#### Reading text:
More than any other period in the history of France, that of the Directory paved the way for certain emblematic women to make their mark and almost to become symbols of the renewed vigor of social life after the torments of the Revolution and particularly the Terreur. And the painter Gérard immortalised the most famous of them, namely, Josephine, the wife of the young General Bonaparte, Laure de Bonneuil – Madame Regnaud de Saint-Jean d'Angely -, Madame Récamier, and of course Madame Tallien, shown here, painted in 1804.
 
Thérésia Cabarrus (1773-1835) was born in Madrid, the daughter of a banker of French extraction François Cabarrus. Brought up in Paris, she married (aged 14) the Marquis de Fontenay, a libertine gambler, whom she left soon after. She then turned her attention to Tallien, whom she had met in Bordeaux where he had been sent on business by the Convention. She had such influence over the man who was to become her second husband that she managed to save many from the guillotine during the Terreur. This philanthropy later won her the nickname 'Notre-Dame de Thermidor' (Our Lady of Thermidor) or Notre-Dame des Bonsecours (Our Lady of Salvation). She was the 'it' girl of the Directory. As a close friend of Josephine's, she shared with her in the favours of the Director Paul Barras and then, at the beginning of 1799, began a liaison with the banker Ouvrard. Diverced from Tallien 1802, she married again in 1805, this time to the Comte de Caraman, soon to become the Prince de Chimay, whom she followed to Belgium during the Restoration. Her lively love-life was the target of Napoleon's disdain, and during the Consulate period he demanded that she behave more discreetly.

#### Data supplied:
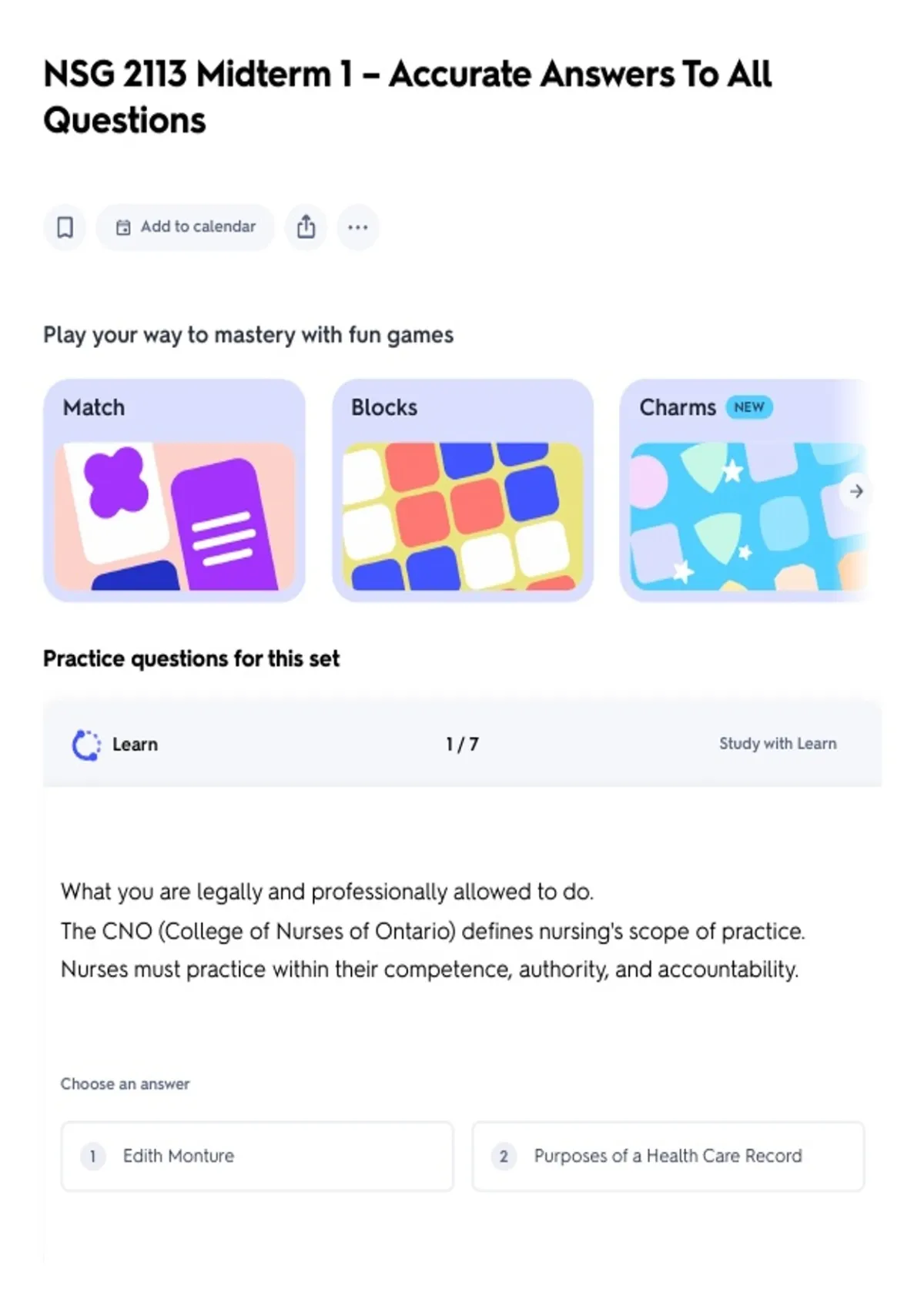The image size is (924, 1309).
Task: Click the number 2 badge on second answer
Action: click(x=504, y=1157)
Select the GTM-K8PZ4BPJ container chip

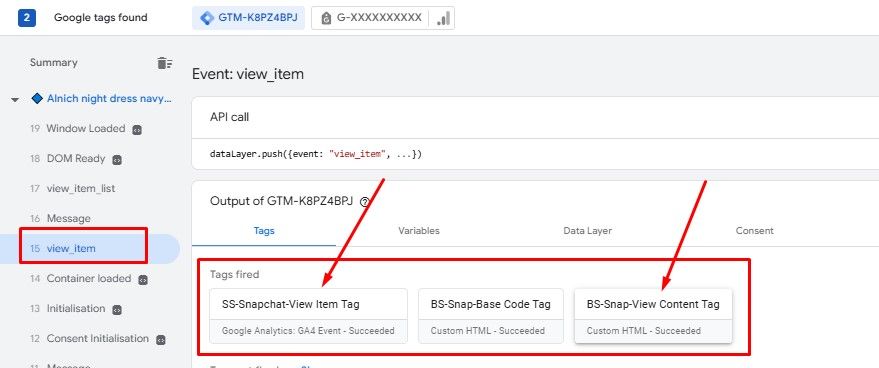[x=248, y=18]
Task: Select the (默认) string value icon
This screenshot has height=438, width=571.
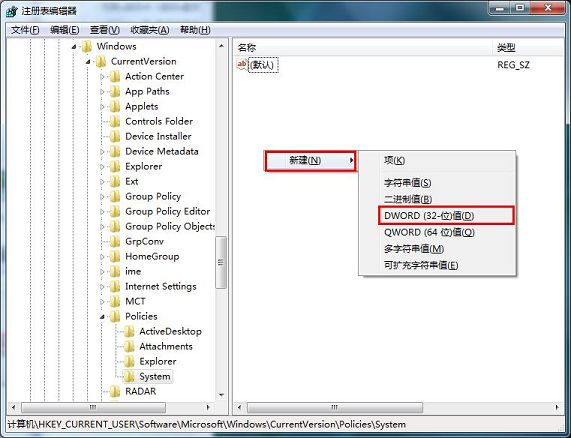Action: 241,65
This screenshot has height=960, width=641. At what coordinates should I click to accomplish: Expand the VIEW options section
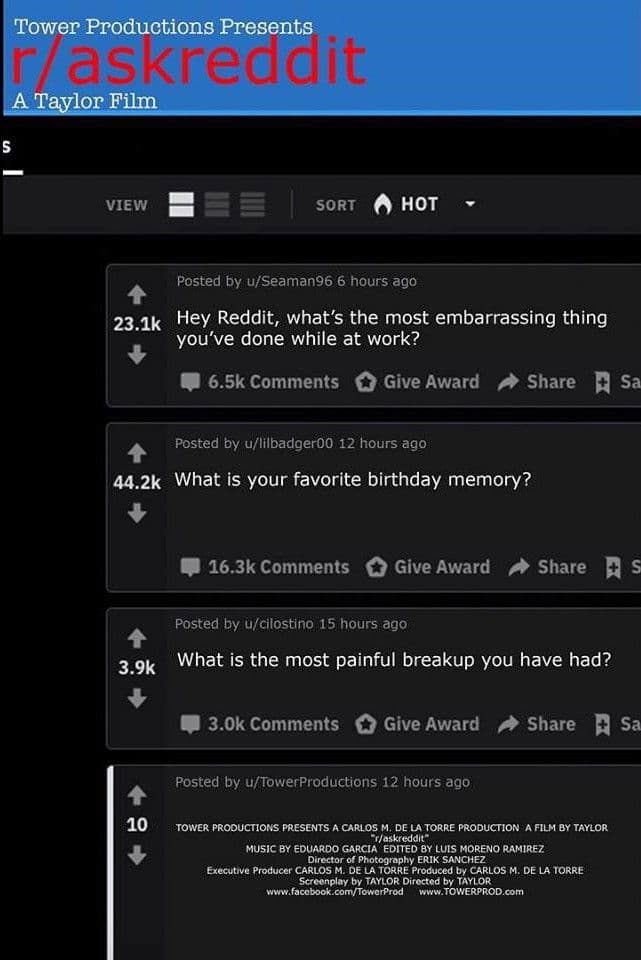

#### Exercise directions:
Rewrite the text on Madame Tallien starting with "More than any" and going on through "painted in 1804.", putting "renewed energy" in place of "renewed vigor". Rely on the text alone.

#### Exercise output:
More than any other period in the history of France, that of the Directory paved the way for certain emblematic women to make their mark and almost to become symbols of the renewed energy of social life after the torments of the Revolution and particularly the Terreur. And the painter Gérard immortalised the most famous of them, namely, Josephine, the wife of the young General Bonaparte, Laure de Bonneuil – Madame Regnaud de Saint-Jean d'Angely -, Madame Récamier, and of course Madame Tallien, shown here, painted in 1804.